Set down, please, the line that contains "Task: Click the sidebar Search field" and every line that follows it to the end of the records, exactly; do not include pictures.

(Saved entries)
····················
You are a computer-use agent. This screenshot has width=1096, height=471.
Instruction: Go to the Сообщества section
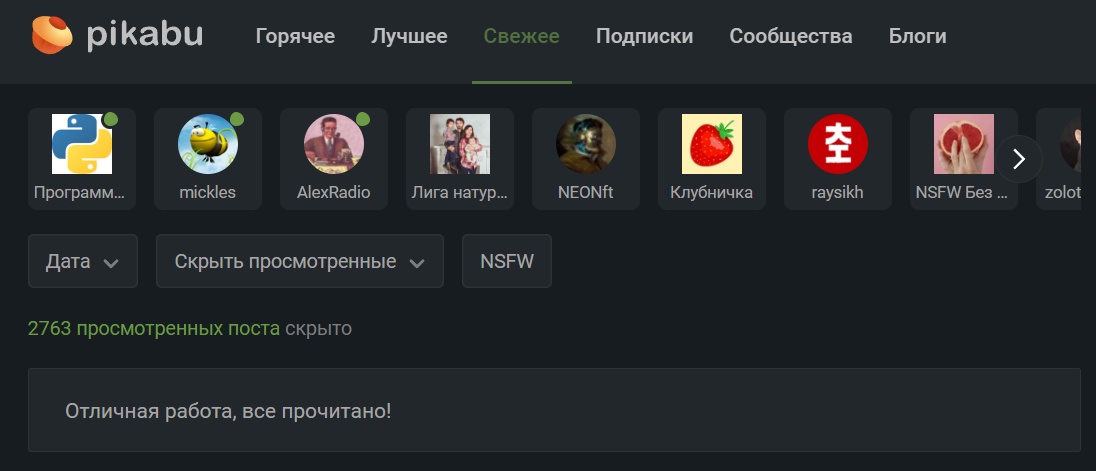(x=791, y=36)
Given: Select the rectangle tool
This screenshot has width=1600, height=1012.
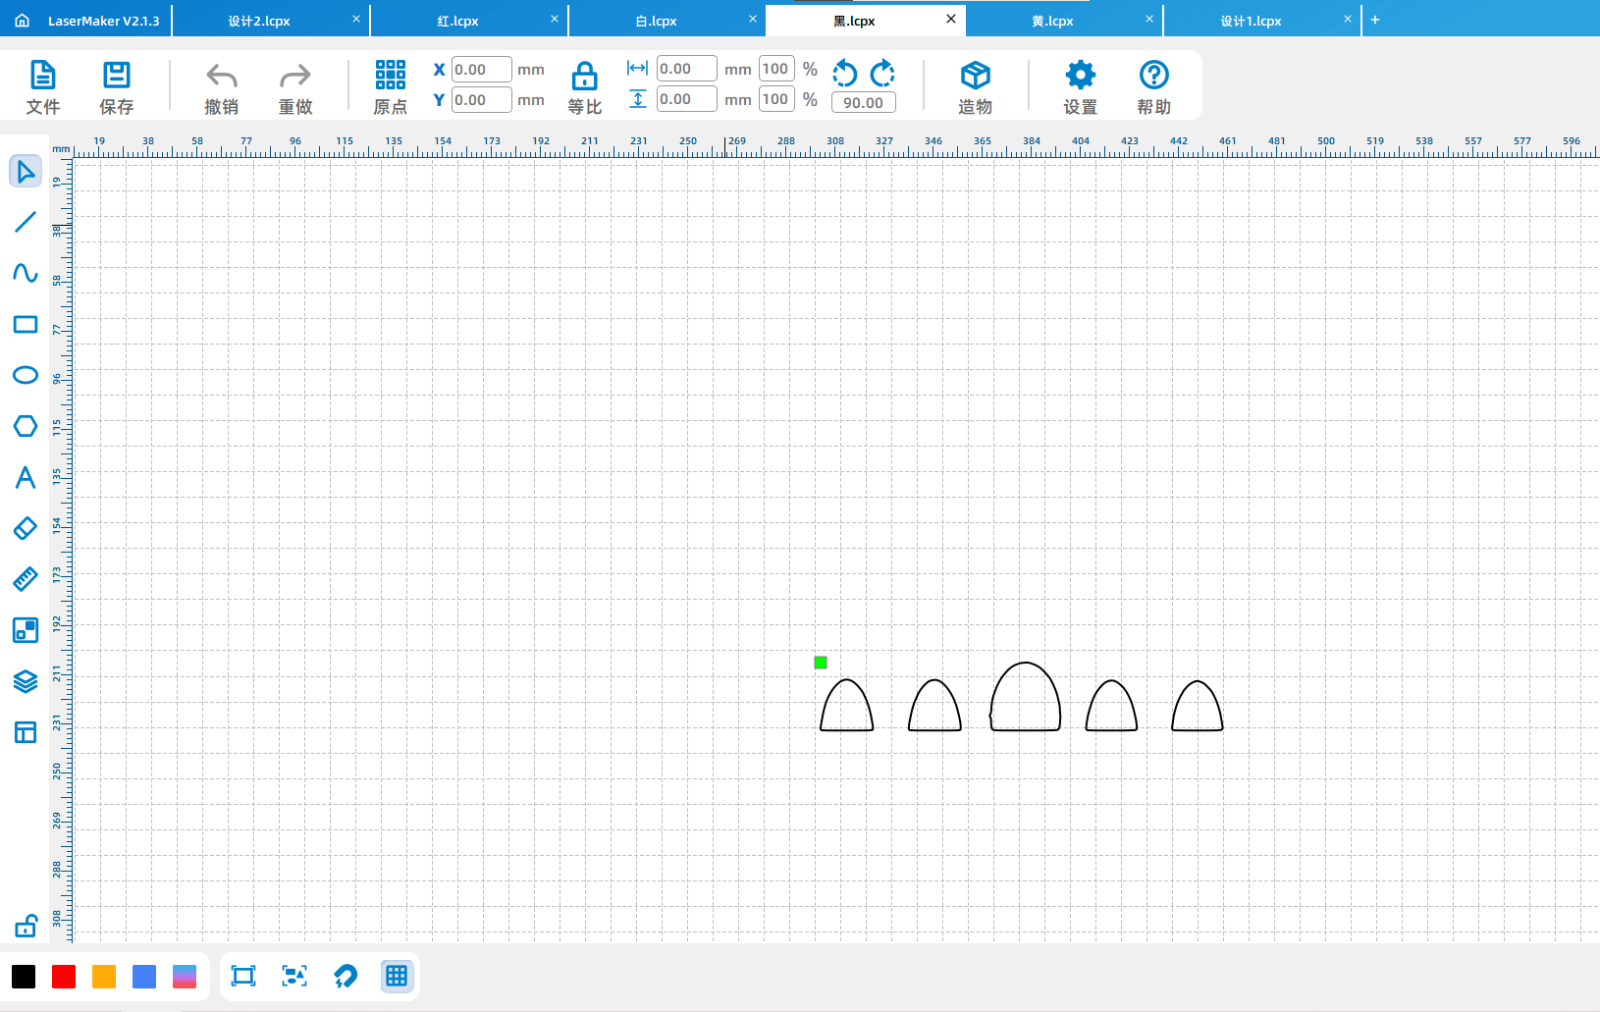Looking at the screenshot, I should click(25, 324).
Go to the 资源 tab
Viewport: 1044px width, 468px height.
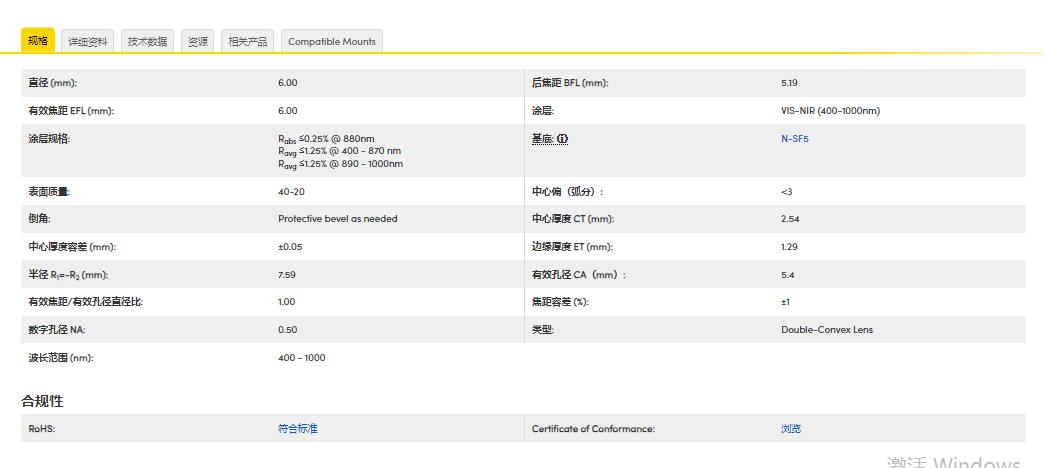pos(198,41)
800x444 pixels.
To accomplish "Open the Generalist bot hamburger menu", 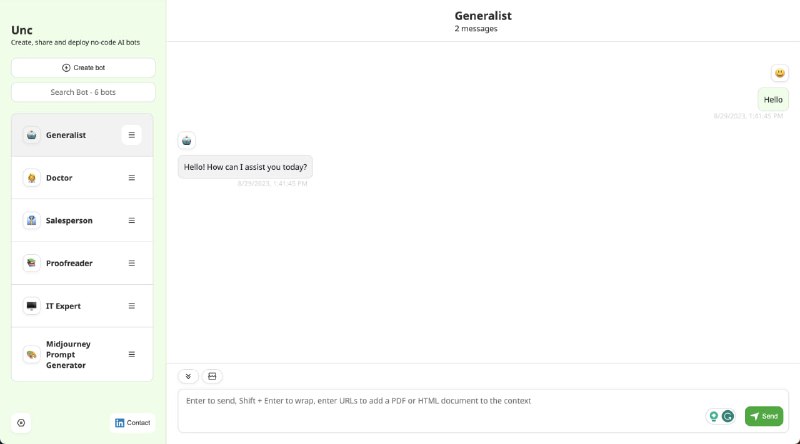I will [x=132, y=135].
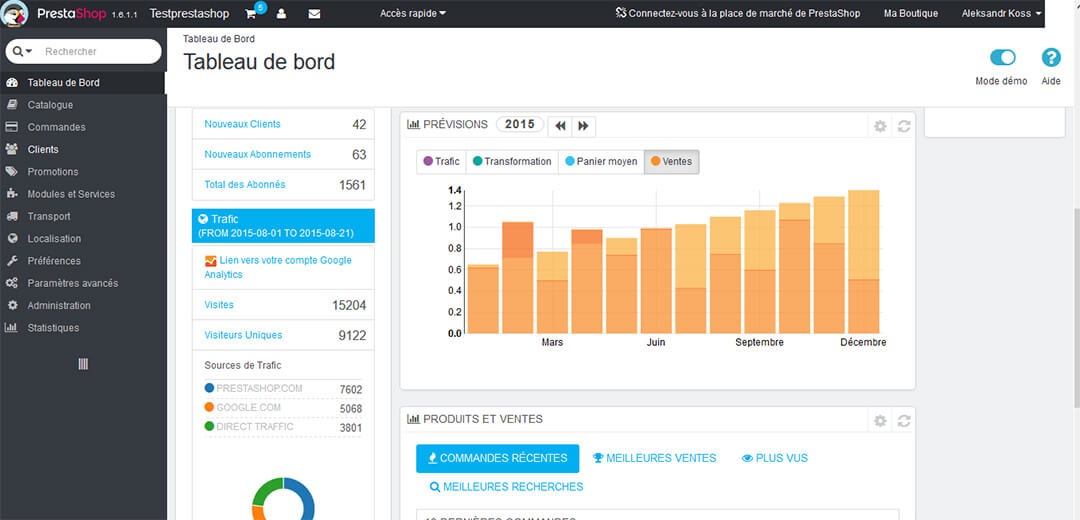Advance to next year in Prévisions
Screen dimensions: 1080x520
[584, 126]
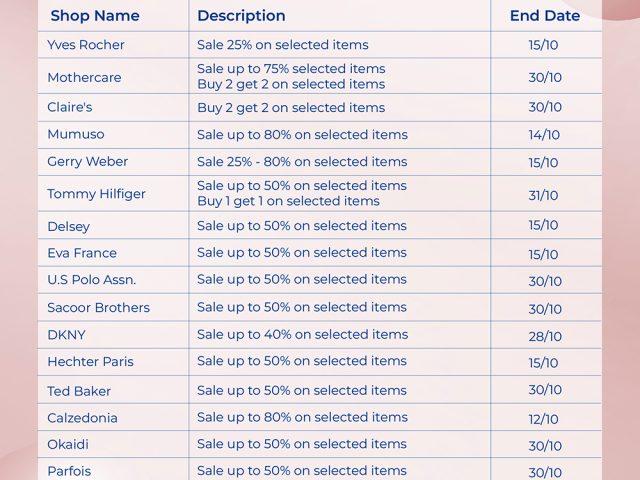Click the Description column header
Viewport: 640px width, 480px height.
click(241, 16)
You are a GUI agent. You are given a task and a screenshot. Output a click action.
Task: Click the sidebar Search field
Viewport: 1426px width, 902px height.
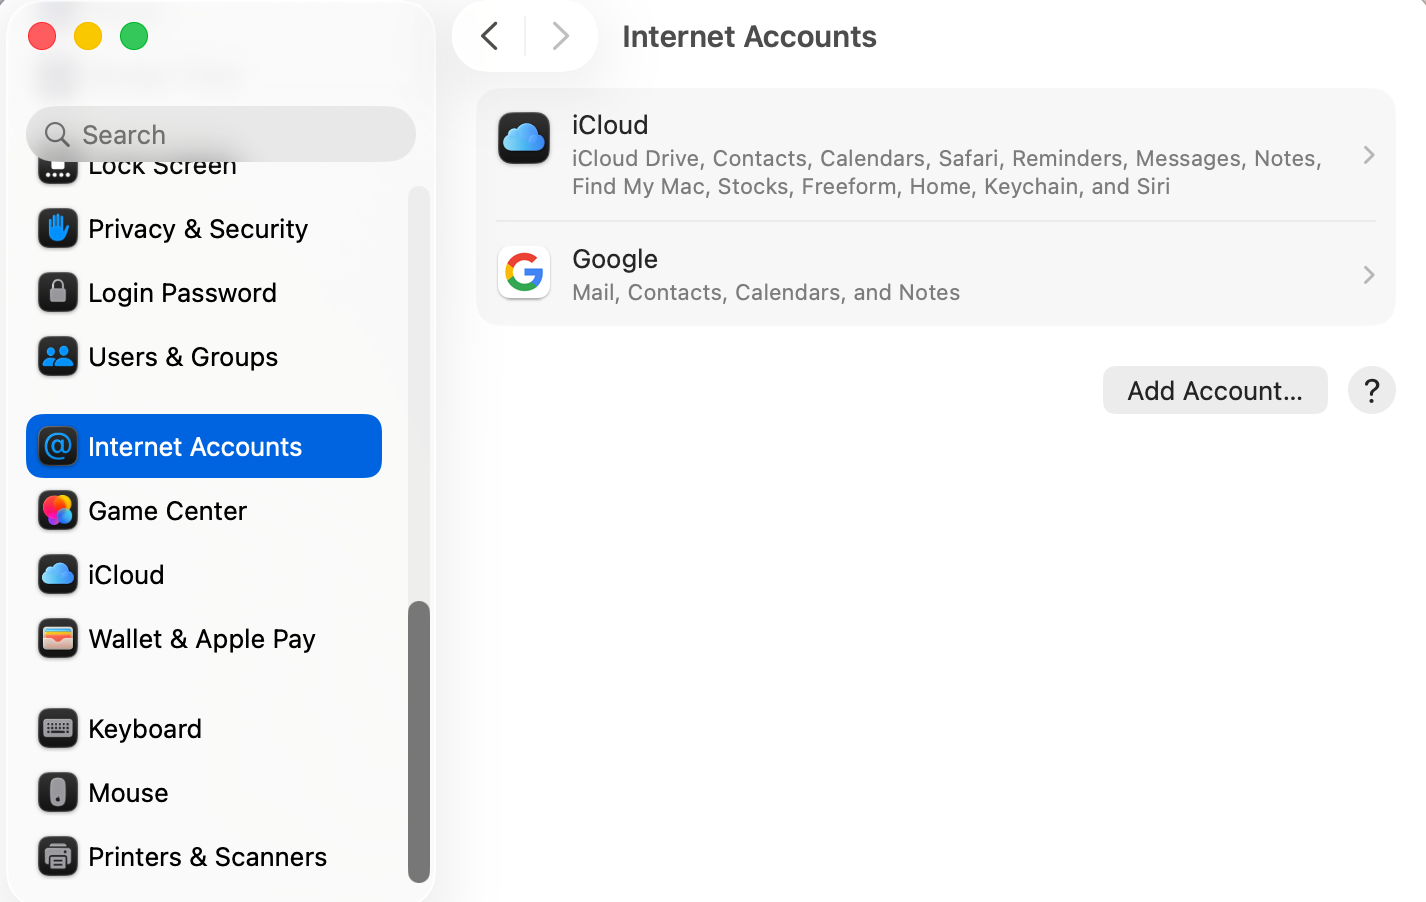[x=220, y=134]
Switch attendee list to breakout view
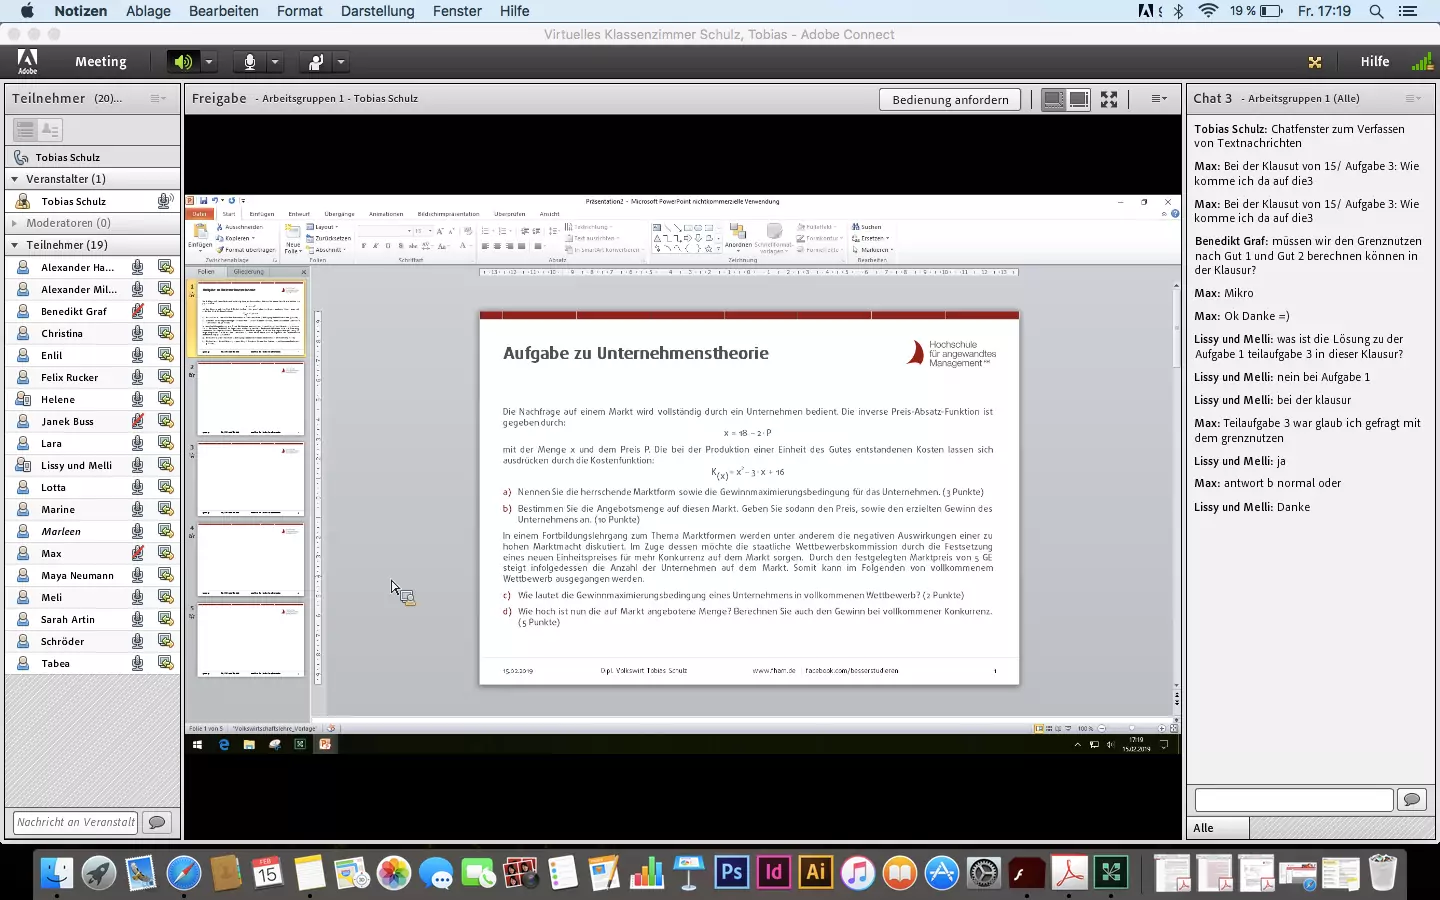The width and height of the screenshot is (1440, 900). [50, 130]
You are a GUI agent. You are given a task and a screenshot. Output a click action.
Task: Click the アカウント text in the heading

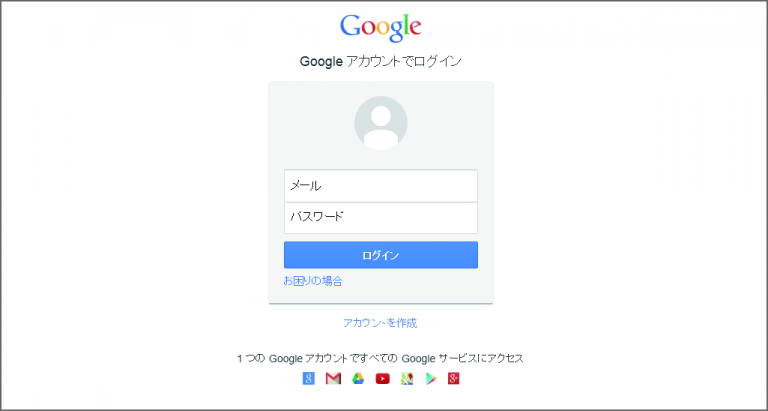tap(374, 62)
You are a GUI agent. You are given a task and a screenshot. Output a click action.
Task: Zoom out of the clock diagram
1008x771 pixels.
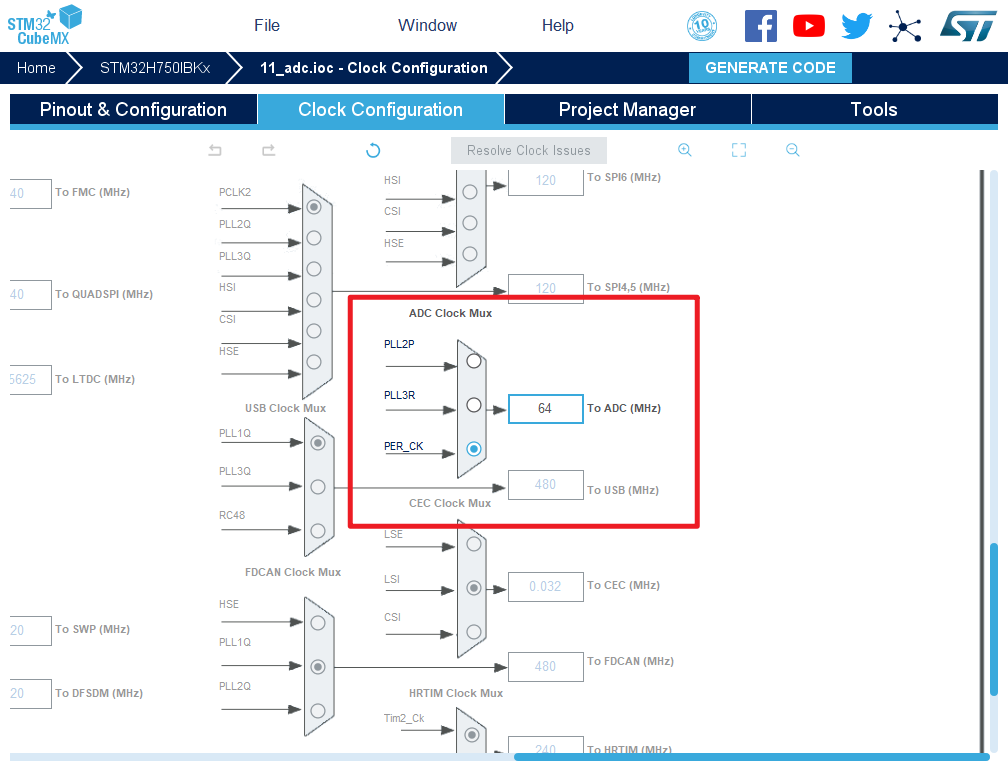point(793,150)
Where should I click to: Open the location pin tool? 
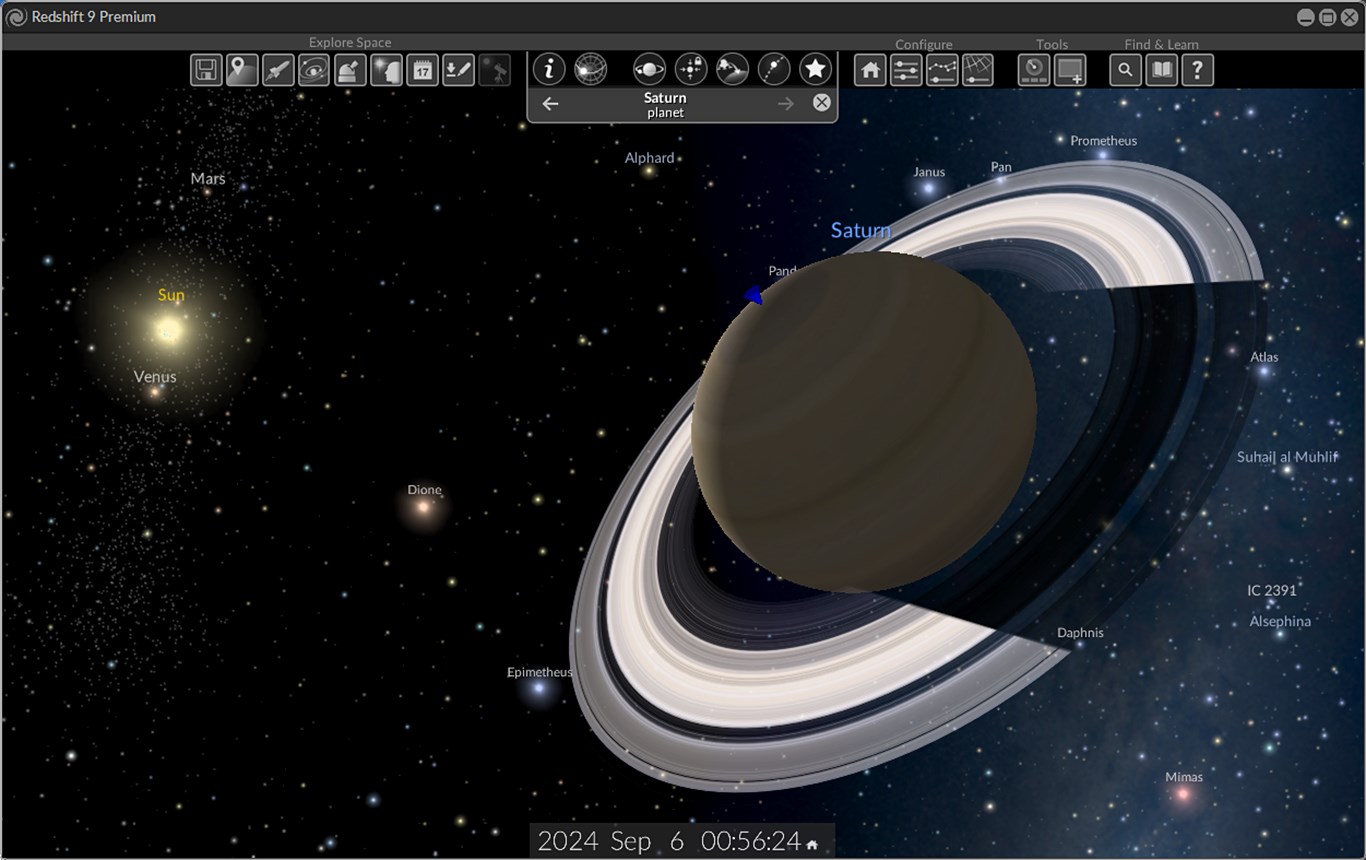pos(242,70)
····················
## Final answer
Task: Click the sidebar Search field
Viewport: 1426px width, 902px height.
[x=220, y=134]
Switch attendee list to breakout view
The width and height of the screenshot is (1440, 900). [50, 130]
You are a GUI agent. You are given a task and a screenshot. Output a click action.
Task: Click the アカウント text in the heading

tap(374, 62)
You are a GUI agent. You are given a task and a screenshot. Output a click action.
Task: Zoom out of the clock diagram
1008x771 pixels.
point(793,150)
Where should I click to: Open the location pin tool? 
pos(242,70)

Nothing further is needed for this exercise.